There was one way to find out. She took the cell phone from the nightstand, turned on its light, and got down on her hands and knees to look under the bed. There were holes in the scratched metal frame, just like ones that are used to tie restraints, and the frame was split so that the head and foot of the bed could be elevated. She went to the foot and noticed a mechanism that could have once held two hand cranks for making manual adjustments.
“No frickin’ way!” she said, pushing the mattress off the bed. Through the frame, she could see the old inner workings of the hospital bed. “I’ve been sleeping in a hospital bed? I can’t believe it.”
Maggie went into the spare room and pushed the mattress to the side; the bed was the same as hers. She was horrified. “They have to be beds from when this place was a hospital. This is ridiculous; I’m not sleeping in that bed again.”
She walked into the living room and stood there. The bed she had been sleeping in must have been one from the building’s days as a psychiatric hospital. It had worn brown paint around the restraint holes in the bed frame, likely from frequent use. “This place is disgusting.”

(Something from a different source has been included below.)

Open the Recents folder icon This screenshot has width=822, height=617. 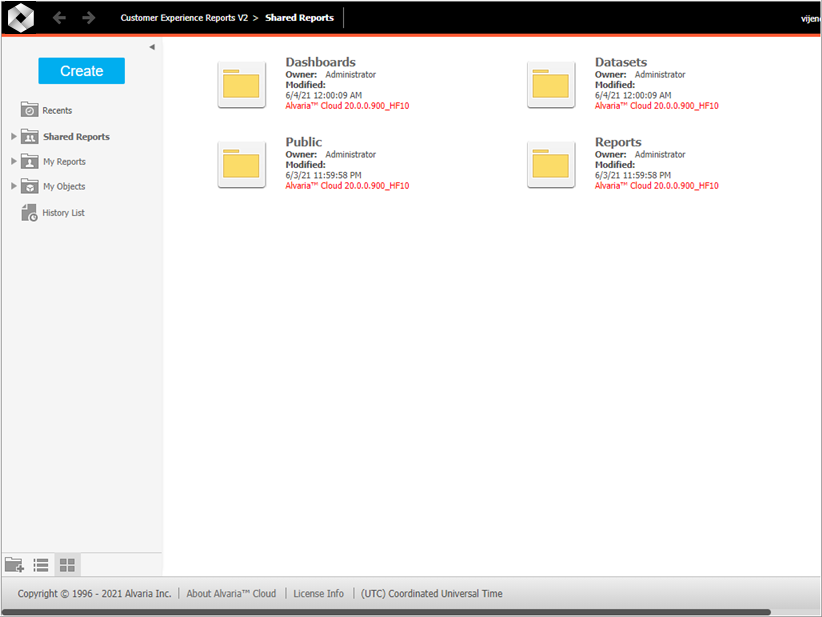[x=30, y=110]
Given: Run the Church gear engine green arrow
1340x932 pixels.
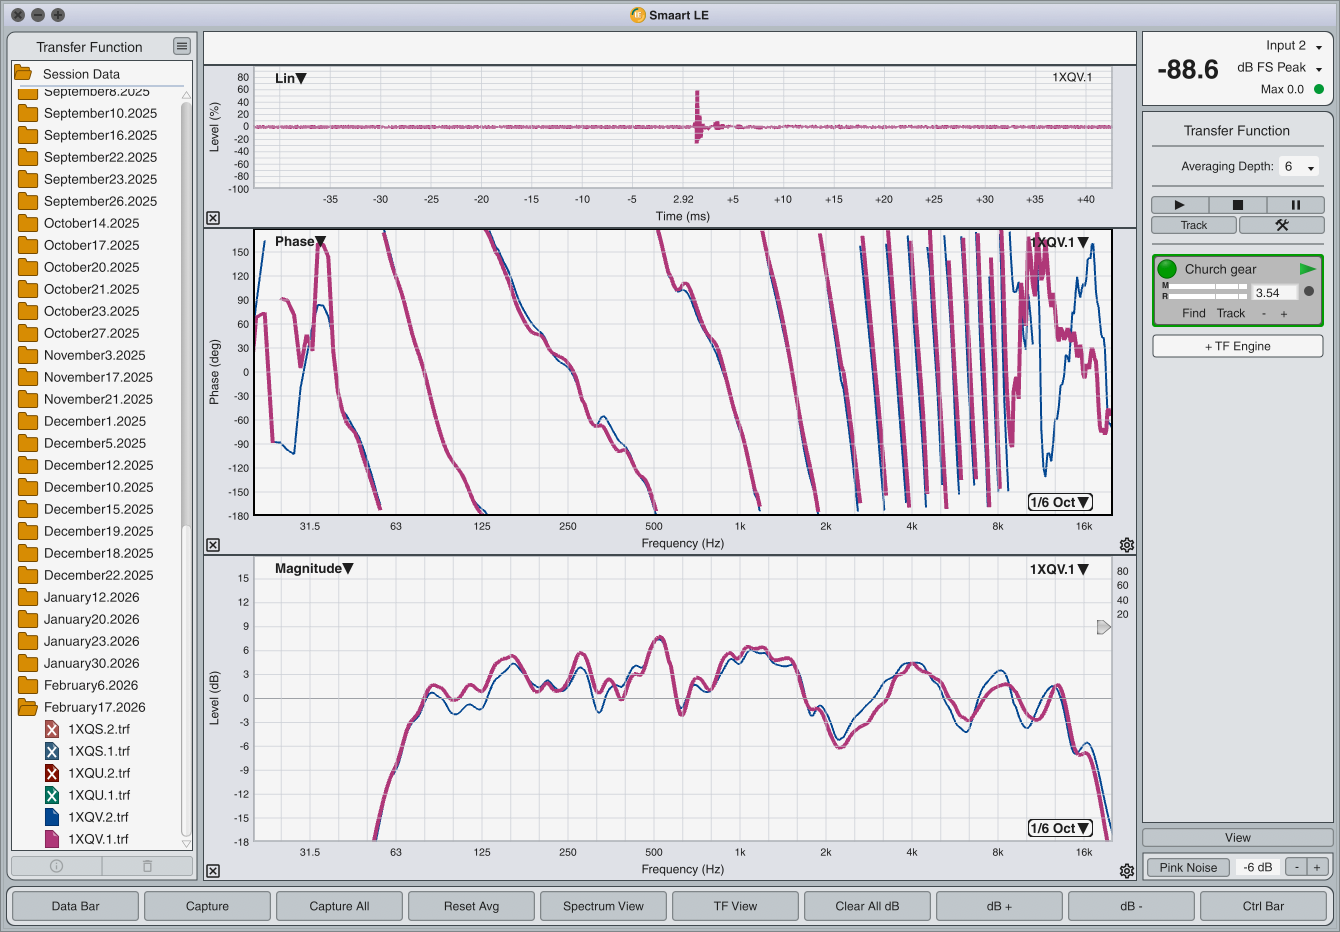Looking at the screenshot, I should coord(1307,269).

While she made coffee, she thought about how a place with a warbler singing outside the window and a view of blue water and sky, could be so dark and freakish. Even the air inside the building was growing increasingly heavy, like walking through a film of some unseen substance.
She sneaked a cup of coffee as it dripped into the pot and took the camcorder from its hiding spot. Just as expected, the only recording was herself when she had set it and walked to her bedroom, and when she woke up and went into the living room. But to get the recording she needed, she would have to leave the apartment and give Debbie a chance to come in and do whatever she is going to do. For the first time since Cory’s death, going back to the house and sleeping in their bed sounded comforting.